There are many wonderful reasons for buying gifts for your customers and business associates: maintaining good work relations, opening doors for opportunities, professional networking, and a thank-you for a job well done.

There’s also one more incentive to make those gift purchases. All or part of the cost of your business gifts can actually become tax deductions. Here are the rules.


Cost of the Gift

Like some tax deductions, there is a limit on exactly how much you can deduct when spending money on business gifts. Currently, that limitation is $25 per recipient.

Of course, you are free to spend as much as you want on gifts for your clients and business associates, but the IRS only allows you to deduct up to $25 of the cost of the gift. Its important to note that the $25 deduction refers to the recipient of the gift, not the actual gift itself. For instance, if you purchase a gift for the same customer three times during the year totaling $45, you may only deduct $25 since each gift went to the same person.

However, if you bought those same three gifts and gave them to three different customers, you could end up deducting $25 for each gift, thus deducting your total purchase.


Understanding Incidental Costs

When purchasing gifts, it’s necessary to know what adds to the value of the gift and what does not. Let’s face it, when we’re filling out the deduction paperwork, it’s important to be accurate.

This is where incidental costs come into play.

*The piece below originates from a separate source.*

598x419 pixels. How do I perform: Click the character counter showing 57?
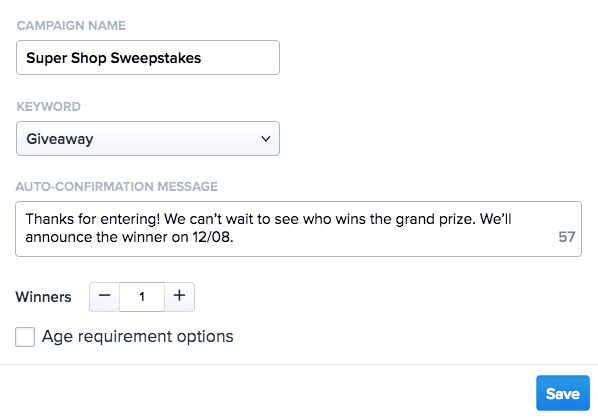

The $25 limitation on tax-deductible gifts does not include incidental costs: these are costs that cannot truly increase the intrinsic value of the gift. Things such as gift-wrapping, shipping and handling, or engraving don’t really add anything to the value of the gift and therefore cannot be included in the value of the gift. Obviously these costs must be paid for by someone, but they cannot be added to the total value when deducting the gift from your income.


Indirect vs. Direct

Once again, the IRS has a subcategory – the government subdivides business gifts into two categories: direct gifts and indirect gifts.

Direct gifts are given directly from the giver to the recipient with no middleman or third party recipient. A direct gift isn’t a box of donuts given to the office staff at Christmas. A direct gift is a pound of Dunkin Donuts coffee given to a single individual for a job well done.

Indirect gifts are gifts given to an individual by way of another person. As an example, an indirect gift could be a set of kitchen knives given to a customer, but actually intended to be given to the spouse, knowing full well that the customer would never use them.

Its important to understand this distinction because the IRS will count the gift towards the recipient’s $25 yearly allowed deduction. Remember, the deduction limitation is $25 per recipient per year.


Entertainment and Gift Giving

Although it’s not really a loophole, there is a subtle gift-giving circumstance that can help you deduct even more than the $25 limitation. According to the IRS, if a gift is a gift of entertainment, you can deduct up to 50% of the cost.

Business entertainment gifts are things such as concert tickets, sports tickets, movie passes, or even vacations and hotel stays. If you give multiple gifts to the same people throughout the year, chances are good that you’ll quickly exceed the $25 recipient limitation. For your next business gift, you might think about something a little entertaining. The recipient will surely love it and you may be able to increase your deductions.